Patrzyłam zdziwiona w telewizor. Luke nie próbował mnie zgwałcić. I za nic ma dostać 6 miesięcy odsiadki więcej?! Nie znałam Luke’a, jedyne co o nim wiedziałam to jak ma na imię, ale to nie zmienia faktu, że niesprawiedliwie może dostać dodatkowe miesiące w więzieniu…
Spojrzałam na zegarek.
16:53
Westchnęłam cicho i przeczesałam włosy dłonią. Nie wiem czemu tak się przejęłam wyrokiem Luke’a. Musiał zrobić coś złego jeśli trafił do więzienia, może te 6 miesięcy wyjdzie mu na dobre?
Nie wiem co było dalej, zasnęłam.
*
Au.
Dotknęłam lekko mojej nogi. Czułam pulsujący ból w okolicach kolana. Otworzyłam oczy. Leżałam na ziemii, uderzyłam nogą w stół, a głowę miałam na zimnej podłodze.
-Cholera…- szepnęłam i powoli wstałam.
W pokoju było ciemno, w innych pokojach też. Naomi już spała, ojciec również. Po cichu weszłam do łazienki. Odkręciłam kran i przemyłam twarz zimną wodą. Spojrzałam w lustro. Przede mną stała młoda kobieta z długimi, lekko falowanymi, ciemnymi włosami. Uśmiechnęłam się sama do siebie i narzuciłam na siebie szlafrok.
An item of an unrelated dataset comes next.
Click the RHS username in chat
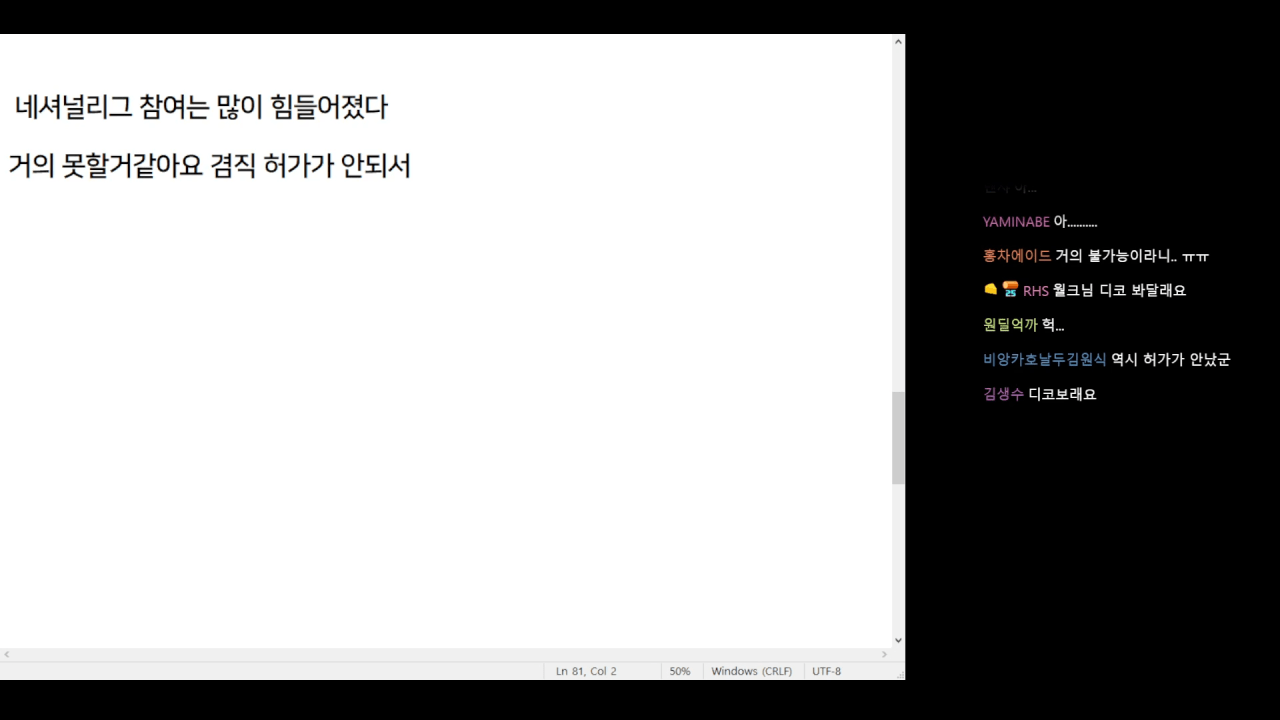Image resolution: width=1280 pixels, height=720 pixels. click(x=1035, y=291)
Znów zeszłam na dół. Spojrzałam na zegarek.
3:24
Zacisnęłam wargi i wyciągnęłam z kieszeni wiadomość na cenie od Luke’a. Szybko ściągnęłam szlafrok i ubrałam pierwszą lepszą bluzę dresową. Wzięłam trampki i wyszłam na dwór. Dopiero przed wejściem ubrałam buty, po czym pobiegłam w stronę przystanku autobusowego.
Ulice o tej porze były puste, raz na jakiś czas mijałam pijanych nastolatków wracających z imprezy. Lampy uliczne słabo oświetlały drogę, a chodnik był nierówny, więc łatwo było o upadek. Narzuciłam na głowę kaptur i szczelniej okryłam się bluzą.
Gdy znalazłam się na przystanku, rzuciłam okiem na rozkład jazdy. Jeden z nocnych autobusów będzie tu za 10 minut, podjedzie jakieś pół kilometra od więzienia. Nie jest aż tak źle.
Usiadłam na ławce i wyciągnęłam z kieszeni bluzy paczkę Marlboro. Odpaliłam jednego papierosa i ściągnęłam kaptur z głowy. Po dziesięciu minutach podjechał autobus. Rzuciłam niedopałek na chodnik i przydeptałam butem, wchodząc do autobusu. Nie kupowałam nawet biletu, nie miałam żadnych pieniędzy. Oprócz mnie w autobusie siedziała jeszcze jedna kobieta i jakiś śpiący mężczyzna. Po kilku minutach drogi, kobieta usiadła koło mnie.
-Gdzie jedziesz o tej godzinie, słoneczko?- spytała przesadnie słodkim głosem.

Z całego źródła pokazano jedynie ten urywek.